Segment Open

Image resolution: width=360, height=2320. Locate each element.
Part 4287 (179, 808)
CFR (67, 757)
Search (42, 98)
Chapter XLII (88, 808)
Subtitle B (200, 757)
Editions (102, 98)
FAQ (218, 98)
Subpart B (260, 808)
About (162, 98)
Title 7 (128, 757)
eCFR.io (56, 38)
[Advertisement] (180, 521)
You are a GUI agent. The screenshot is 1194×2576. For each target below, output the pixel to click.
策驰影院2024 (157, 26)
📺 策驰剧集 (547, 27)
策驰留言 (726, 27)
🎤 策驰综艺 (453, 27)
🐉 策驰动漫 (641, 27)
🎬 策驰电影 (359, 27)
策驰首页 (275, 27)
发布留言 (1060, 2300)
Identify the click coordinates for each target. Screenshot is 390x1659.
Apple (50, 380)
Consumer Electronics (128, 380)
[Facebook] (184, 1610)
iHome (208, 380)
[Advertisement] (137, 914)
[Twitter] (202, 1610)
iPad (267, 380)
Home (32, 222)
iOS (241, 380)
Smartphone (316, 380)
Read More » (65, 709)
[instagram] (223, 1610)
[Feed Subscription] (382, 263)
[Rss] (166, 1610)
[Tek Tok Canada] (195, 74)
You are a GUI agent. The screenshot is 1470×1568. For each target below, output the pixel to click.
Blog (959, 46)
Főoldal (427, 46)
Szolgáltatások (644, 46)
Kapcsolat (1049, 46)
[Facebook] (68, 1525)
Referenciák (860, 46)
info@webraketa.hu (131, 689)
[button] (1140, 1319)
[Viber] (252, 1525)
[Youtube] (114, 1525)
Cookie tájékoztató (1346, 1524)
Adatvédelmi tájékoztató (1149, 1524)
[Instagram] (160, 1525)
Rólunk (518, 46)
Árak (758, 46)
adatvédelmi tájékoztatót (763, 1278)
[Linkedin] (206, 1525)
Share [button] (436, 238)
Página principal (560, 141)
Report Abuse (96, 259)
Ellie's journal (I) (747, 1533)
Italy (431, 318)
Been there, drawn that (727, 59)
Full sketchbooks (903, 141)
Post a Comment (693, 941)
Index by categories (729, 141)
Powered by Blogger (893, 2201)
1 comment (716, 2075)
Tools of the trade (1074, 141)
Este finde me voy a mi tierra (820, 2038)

Segment Closed

■ EXERCISE: Every line of the material above must be set down again exactly.

■ SOLUTION TO THIS PROBLEM:
Image resolution: width=360, height=2320. Locate each element.
Part 4287 (179, 808)
CFR (67, 757)
Search (42, 98)
Chapter XLII (88, 808)
Subtitle B (200, 757)
Editions (102, 98)
FAQ (218, 98)
Subpart B (260, 808)
About (162, 98)
Title 7 (128, 757)
eCFR.io (56, 38)
[Advertisement] (180, 521)
You are a GUI agent. The screenshot is 1194×2576. For each target below, output the pixel to click.
策驰影院2024 (157, 26)
📺 策驰剧集 (547, 27)
策驰留言 (726, 27)
🎤 策驰综艺 (453, 27)
🐉 策驰动漫 (641, 27)
🎬 策驰电影 (359, 27)
策驰首页 (275, 27)
发布留言 (1060, 2300)
Identify the click coordinates for each target. Screenshot is 390x1659.
Apple (50, 380)
Consumer Electronics (128, 380)
[Facebook] (184, 1610)
iHome (208, 380)
[Advertisement] (137, 914)
[Twitter] (202, 1610)
iPad (267, 380)
Home (32, 222)
iOS (241, 380)
Smartphone (316, 380)
Read More » (65, 709)
[instagram] (223, 1610)
[Feed Subscription] (382, 263)
[Rss] (166, 1610)
[Tek Tok Canada] (195, 74)
You are a GUI agent. The screenshot is 1470×1568. For each target below, output the pixel to click.
Blog (959, 46)
Főoldal (427, 46)
Szolgáltatások (644, 46)
Kapcsolat (1049, 46)
[Facebook] (68, 1525)
Referenciák (860, 46)
info@webraketa.hu (131, 689)
[button] (1140, 1319)
[Viber] (252, 1525)
[Youtube] (114, 1525)
Cookie tájékoztató (1346, 1524)
Adatvédelmi tájékoztató (1149, 1524)
[Instagram] (160, 1525)
Rólunk (518, 46)
Árak (758, 46)
adatvédelmi tájékoztatót (763, 1278)
[Linkedin] (206, 1525)
Share [button] (436, 238)
Página principal (560, 141)
Report Abuse (96, 259)
Ellie's journal (I) (747, 1533)
Italy (431, 318)
Been there, drawn that (727, 59)
Full sketchbooks (903, 141)
Post a Comment (693, 941)
Index by categories (729, 141)
Powered by Blogger (893, 2201)
1 comment (716, 2075)
Tools of the trade (1074, 141)
Este finde me voy a mi tierra (820, 2038)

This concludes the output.